一方、現在プレミアム未対応のラジオ福島(福島市)は「エリアフリーは県外に避難しているリスナーからの要望も多い。遅くとも10月までには対応したい」と説明する。ラジコは東日本大震災後、被災地7局の番組を約1年間エリアフリー化した。ラジコの実績とリスナーの働きかけが、業界を動かしているようだ。
ラジコ未参加局にとっての大きなハードルは、コストの問題だ。ラジコでは、参加各局が事業規模などに応じてサーバーなどの維持費を負担。プレミアムを有料としたのは、サーバー増強に伴う参加局の負担を増やさない目的もあるという。それでも「コストに見合うほど聴取率はアップするのか。経営的にも厳しくしばらく様子を見たい」と明かす未参加局もある。

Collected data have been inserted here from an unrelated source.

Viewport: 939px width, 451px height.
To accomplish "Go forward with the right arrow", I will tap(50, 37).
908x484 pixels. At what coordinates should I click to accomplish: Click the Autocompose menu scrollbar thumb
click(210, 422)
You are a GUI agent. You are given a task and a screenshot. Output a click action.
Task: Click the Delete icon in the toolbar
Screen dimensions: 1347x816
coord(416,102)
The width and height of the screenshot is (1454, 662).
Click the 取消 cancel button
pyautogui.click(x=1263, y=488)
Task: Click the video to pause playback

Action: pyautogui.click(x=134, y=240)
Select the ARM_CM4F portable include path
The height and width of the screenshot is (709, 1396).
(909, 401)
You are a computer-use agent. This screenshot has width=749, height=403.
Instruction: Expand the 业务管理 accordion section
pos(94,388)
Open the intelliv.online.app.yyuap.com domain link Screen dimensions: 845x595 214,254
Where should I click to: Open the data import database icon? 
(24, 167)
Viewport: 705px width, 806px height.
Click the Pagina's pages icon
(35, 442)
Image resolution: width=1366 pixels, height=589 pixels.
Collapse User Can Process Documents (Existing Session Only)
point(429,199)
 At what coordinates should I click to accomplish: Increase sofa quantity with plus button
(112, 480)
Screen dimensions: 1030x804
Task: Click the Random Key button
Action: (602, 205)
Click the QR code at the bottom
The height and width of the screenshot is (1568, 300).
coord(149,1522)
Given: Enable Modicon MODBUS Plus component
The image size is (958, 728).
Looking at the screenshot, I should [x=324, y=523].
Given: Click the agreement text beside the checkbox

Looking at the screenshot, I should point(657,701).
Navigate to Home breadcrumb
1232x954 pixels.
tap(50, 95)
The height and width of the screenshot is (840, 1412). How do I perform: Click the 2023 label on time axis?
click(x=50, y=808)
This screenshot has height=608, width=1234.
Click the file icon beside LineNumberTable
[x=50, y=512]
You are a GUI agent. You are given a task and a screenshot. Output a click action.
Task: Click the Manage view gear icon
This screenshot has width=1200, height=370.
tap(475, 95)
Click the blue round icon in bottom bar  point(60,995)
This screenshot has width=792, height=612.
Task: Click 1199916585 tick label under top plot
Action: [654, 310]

実際、ビデオリサーチの調査では、ラジコ聴取を含む全局聴取率や全局到達率(週に5分以上ラジオを聴いた人の割合)は近年、伸び悩んでいる。
立命館大の坂田謙司教授(ラジオ研究)は「選択肢が増えることは歓迎したいが、エリアフリーがすぐにリスナー増につながるとは考えにくい」と推測。「エリアフリーに逆らい、その地域でしか聴けないことを売りにするのも戦略の一つ」とした上で、「リスナーを増やすには、ツイッターをさらに活用するなど新たなラジオ体験を味わえる機会を増やすことが大切だ」と話す。
ネットを通じてラジオが聴けるサービスは、ラジコのほかにもスマートフォンのアプリなどで数多く提供され、番組を配信するコミュニティー放送局などが相次いでいる。放送局以外でも、プロ野球楽天は昨年から、世界10万局以上が登録する米ラジオ案内サービス「TuneIn(チューンイン)」を介して試合の独自中継を開始。4月からは英語放送も始め、将来的には24時間放送化も目指す。
チューンインのアジア太平洋地域担当ビジネス開発ディレクターの信川訓卓さんは「日本では毎月100万人近くが利用している。地域にあった広告を流す仕組みも設計中で、日本の大手民放とも協力したい」と説明。海外からの“黒船”に、興味を示す大手局も出ているという。
一方、ラジコも今後、予約録音サービス導入も検討し、利用者増を目指す。青木貴博業務推進室長は「エリアフリーはゴールではなく第一歩。今はスマホの数だけラジオが普及しているといえる状況。後は『スイッチ』を入れてもらうきっかけを作らなければ」と話している。